The data

━━━━━━

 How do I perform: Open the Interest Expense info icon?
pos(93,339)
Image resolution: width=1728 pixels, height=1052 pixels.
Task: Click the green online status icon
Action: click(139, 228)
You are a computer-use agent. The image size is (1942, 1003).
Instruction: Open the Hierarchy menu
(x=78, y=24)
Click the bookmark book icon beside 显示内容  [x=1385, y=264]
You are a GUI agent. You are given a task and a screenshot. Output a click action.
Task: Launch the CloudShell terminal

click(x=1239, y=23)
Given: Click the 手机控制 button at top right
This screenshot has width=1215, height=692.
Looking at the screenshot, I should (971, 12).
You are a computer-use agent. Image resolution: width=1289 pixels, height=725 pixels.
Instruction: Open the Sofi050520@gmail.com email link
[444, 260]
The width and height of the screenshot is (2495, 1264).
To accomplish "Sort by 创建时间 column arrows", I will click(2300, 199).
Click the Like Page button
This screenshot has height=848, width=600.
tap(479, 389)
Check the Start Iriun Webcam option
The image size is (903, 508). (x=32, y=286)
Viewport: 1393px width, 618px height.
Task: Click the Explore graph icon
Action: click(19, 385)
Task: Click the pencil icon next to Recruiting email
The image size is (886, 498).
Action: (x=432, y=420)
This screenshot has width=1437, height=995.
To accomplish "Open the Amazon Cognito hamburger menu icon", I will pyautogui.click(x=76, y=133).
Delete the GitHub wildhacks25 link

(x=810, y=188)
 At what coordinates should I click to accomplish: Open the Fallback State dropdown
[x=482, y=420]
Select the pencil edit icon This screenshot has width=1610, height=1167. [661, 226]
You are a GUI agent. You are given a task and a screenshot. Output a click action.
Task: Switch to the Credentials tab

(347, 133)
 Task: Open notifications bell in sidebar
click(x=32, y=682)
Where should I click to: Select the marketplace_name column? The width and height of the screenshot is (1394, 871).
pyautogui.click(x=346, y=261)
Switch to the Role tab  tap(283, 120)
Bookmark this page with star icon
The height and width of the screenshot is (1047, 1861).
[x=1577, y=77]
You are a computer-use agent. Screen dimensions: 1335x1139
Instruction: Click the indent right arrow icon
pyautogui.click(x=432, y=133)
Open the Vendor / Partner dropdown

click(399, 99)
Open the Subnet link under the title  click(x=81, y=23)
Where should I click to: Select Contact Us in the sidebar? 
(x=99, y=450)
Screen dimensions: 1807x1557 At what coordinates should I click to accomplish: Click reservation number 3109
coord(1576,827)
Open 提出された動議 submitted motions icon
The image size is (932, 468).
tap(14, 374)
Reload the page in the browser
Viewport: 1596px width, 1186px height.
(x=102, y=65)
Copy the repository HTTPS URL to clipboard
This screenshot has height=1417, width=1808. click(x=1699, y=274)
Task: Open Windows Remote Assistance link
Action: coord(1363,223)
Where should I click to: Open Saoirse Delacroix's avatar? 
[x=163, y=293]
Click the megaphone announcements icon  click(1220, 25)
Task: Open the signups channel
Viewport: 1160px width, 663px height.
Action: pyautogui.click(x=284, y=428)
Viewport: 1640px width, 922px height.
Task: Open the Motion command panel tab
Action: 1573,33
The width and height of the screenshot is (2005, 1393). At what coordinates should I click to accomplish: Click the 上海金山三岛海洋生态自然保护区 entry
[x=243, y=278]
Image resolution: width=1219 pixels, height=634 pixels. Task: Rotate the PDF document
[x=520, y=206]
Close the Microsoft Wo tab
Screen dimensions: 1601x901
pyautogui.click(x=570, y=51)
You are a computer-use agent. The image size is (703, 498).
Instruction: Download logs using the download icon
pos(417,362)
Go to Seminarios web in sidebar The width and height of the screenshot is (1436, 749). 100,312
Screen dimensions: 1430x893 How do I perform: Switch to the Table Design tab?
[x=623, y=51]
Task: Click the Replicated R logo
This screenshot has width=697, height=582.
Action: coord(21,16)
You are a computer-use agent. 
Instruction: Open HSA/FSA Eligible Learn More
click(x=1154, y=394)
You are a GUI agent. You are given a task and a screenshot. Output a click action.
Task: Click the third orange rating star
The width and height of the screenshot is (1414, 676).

━━━━━━

Task brief
The answer must be the complete listing, repeated exactly.

Exercise response
 How do I perform: Open the Interest Expense info icon?
pos(93,339)
Image resolution: width=1728 pixels, height=1052 pixels.
Task: Click the green online status icon
Action: click(139, 228)
You are a computer-use agent. The image size is (1942, 1003).
Instruction: Open the Hierarchy menu
(x=78, y=24)
Click the bookmark book icon beside 显示内容  [x=1385, y=264]
You are a GUI agent. You are given a task and a screenshot. Output a click action.
Task: Launch the CloudShell terminal

click(x=1239, y=23)
Given: Click the 手机控制 button at top right
This screenshot has width=1215, height=692.
Looking at the screenshot, I should (971, 12).
You are a computer-use agent. Image resolution: width=1289 pixels, height=725 pixels.
Instruction: Open the Sofi050520@gmail.com email link
[444, 260]
The width and height of the screenshot is (2495, 1264).
To accomplish "Sort by 创建时间 column arrows", I will click(2300, 199).
Click the Like Page button
This screenshot has height=848, width=600.
tap(479, 389)
Check the Start Iriun Webcam option
The image size is (903, 508). (x=32, y=286)
Viewport: 1393px width, 618px height.
Task: Click the Explore graph icon
Action: click(19, 385)
Task: Click the pencil icon next to Recruiting email
The image size is (886, 498).
Action: (x=432, y=420)
This screenshot has width=1437, height=995.
To accomplish "Open the Amazon Cognito hamburger menu icon", I will pyautogui.click(x=76, y=133).
Delete the GitHub wildhacks25 link

(x=810, y=188)
 At what coordinates should I click to accomplish: Open the Fallback State dropdown
[x=482, y=420]
Select the pencil edit icon This screenshot has width=1610, height=1167. [661, 226]
You are a GUI agent. You are given a task and a screenshot. Output a click action.
Task: Switch to the Credentials tab

(347, 133)
 Task: Open notifications bell in sidebar
click(x=32, y=682)
Where should I click to: Select the marketplace_name column? The width and height of the screenshot is (1394, 871).
pyautogui.click(x=346, y=261)
Switch to the Role tab  tap(283, 120)
Bookmark this page with star icon
The height and width of the screenshot is (1047, 1861).
[x=1577, y=77]
You are a computer-use agent. Screen dimensions: 1335x1139
Instruction: Click the indent right arrow icon
pyautogui.click(x=432, y=133)
Open the Vendor / Partner dropdown

click(399, 99)
Open the Subnet link under the title  click(x=81, y=23)
Where should I click to: Select Contact Us in the sidebar? 
(x=99, y=450)
Screen dimensions: 1807x1557 At what coordinates should I click to accomplish: Click reservation number 3109
coord(1576,827)
Open 提出された動議 submitted motions icon
The image size is (932, 468).
tap(14, 374)
Reload the page in the browser
Viewport: 1596px width, 1186px height.
(x=102, y=65)
Copy the repository HTTPS URL to clipboard
This screenshot has height=1417, width=1808. click(x=1699, y=274)
Task: Open Windows Remote Assistance link
Action: coord(1363,223)
Where should I click to: Open Saoirse Delacroix's avatar? 
[x=163, y=293]
Click the megaphone announcements icon  click(1220, 25)
Task: Open the signups channel
Viewport: 1160px width, 663px height.
Action: pyautogui.click(x=284, y=428)
Viewport: 1640px width, 922px height.
Task: Open the Motion command panel tab
Action: 1573,33
The width and height of the screenshot is (2005, 1393). At what coordinates should I click to accomplish: Click the 上海金山三岛海洋生态自然保护区 entry
[x=243, y=278]
Image resolution: width=1219 pixels, height=634 pixels. Task: Rotate the PDF document
[x=520, y=206]
Close the Microsoft Wo tab
Screen dimensions: 1601x901
pyautogui.click(x=570, y=51)
You are a computer-use agent. The image size is (703, 498).
Instruction: Download logs using the download icon
pos(417,362)
Go to Seminarios web in sidebar The width and height of the screenshot is (1436, 749). 100,312
Screen dimensions: 1430x893 How do I perform: Switch to the Table Design tab?
[x=623, y=51]
Task: Click the Replicated R logo
This screenshot has width=697, height=582.
Action: coord(21,16)
You are a computer-use agent. 
Instruction: Open HSA/FSA Eligible Learn More
click(x=1154, y=394)
You are a GUI agent. You are given a task and a screenshot. Output a click action.
Task: Click the third orange rating star
The width and height of the screenshot is (1414, 676).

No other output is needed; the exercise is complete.